For a town of five thousand, Holbrook boasted an unusual number of motels. It provided the only convenient lodging for tourists who wanted to visit the Petrified Forest National Park or various Native American attractions at nearby Hopi and Navajo Indian reservations.

No five-star resorts were among the accommodations, but Dylan wasn't looking for amenities. All he wanted was a quiet place where the cockroaches were discreet.

He chose the motel farthest from service stations and other businesses likely to get noisy in the morning. At the registration counter, he presented a sleepy-eyed desk clerk with cash in advance, no credit card.

The clerk required a driver's license. Dylan was loath to give it, but refusal would arouse suspicion. He had already given an Arizona license-plate number, and not the one on the plates that he had stolen. Fortunately, the sleepy clerk seemed not to be intrigued by the apparent conflict between a California license and Arizona plates.

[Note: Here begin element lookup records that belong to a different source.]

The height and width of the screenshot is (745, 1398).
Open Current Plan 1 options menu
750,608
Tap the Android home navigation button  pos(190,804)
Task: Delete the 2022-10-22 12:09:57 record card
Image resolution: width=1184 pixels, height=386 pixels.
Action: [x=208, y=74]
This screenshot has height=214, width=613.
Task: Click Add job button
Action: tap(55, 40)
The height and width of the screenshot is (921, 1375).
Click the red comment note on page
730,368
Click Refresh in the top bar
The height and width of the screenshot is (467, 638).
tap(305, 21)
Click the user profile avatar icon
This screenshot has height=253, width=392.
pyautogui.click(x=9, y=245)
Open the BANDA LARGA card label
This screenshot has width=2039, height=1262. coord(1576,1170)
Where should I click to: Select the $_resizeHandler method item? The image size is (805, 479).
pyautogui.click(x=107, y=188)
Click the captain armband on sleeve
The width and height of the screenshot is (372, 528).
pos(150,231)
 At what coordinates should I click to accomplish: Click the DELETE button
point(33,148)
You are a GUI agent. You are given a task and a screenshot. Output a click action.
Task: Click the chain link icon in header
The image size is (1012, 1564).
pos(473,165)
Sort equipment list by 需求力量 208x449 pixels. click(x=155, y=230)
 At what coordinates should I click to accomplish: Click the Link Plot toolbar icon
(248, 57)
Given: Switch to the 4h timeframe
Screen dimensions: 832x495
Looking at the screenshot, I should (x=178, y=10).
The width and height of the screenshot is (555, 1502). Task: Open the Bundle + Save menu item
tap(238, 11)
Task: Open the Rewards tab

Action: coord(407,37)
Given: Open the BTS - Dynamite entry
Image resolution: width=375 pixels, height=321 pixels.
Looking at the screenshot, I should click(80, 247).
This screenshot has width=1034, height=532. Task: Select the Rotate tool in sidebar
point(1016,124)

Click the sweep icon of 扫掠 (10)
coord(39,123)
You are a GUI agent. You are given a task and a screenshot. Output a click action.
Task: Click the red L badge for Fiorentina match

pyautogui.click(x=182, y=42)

Jilly didn't want adjoining rooms. After all that had happened, even if they left the door open between rooms, she'd feel isolated.

They booked a single unit with two queen-size beds. Dylan and Shep would share one, and Jilly would take the other.

The usual decor of bold clashing patterns, calculated to conceal stains and wear, gave Dylan a faint case of motion sickness. He was bone tired, too, and grainy-eyed, suffering from a killer headache.

By 3:10 A.M., they had transferred the essential luggage to the room. Shep wanted to bring the Dickens novel, and Dylan noticed that although the boy had appeared to be absorbed in the book throughout the ride north, he was on the same page that he'd been reading in the restaurant, all the way back in Safford.

Jilly used the bathroom first, and when she came out, teeth brushed and ready for bed, she still wore street clothes. 'No pajamas tonight. I want to be ready to move fast.'

'Good idea,' Dylan decided.

Shep had responded to an evening of chaos and shattered routines with remarkable equanimity, so Dylan didn't want to push him further by making him forgo his customary sleepwear. One straw too many, and Shep might break out of his stoic silence into a hyperverbal mode, which could last for hours, ensuring that none of them got any sleep.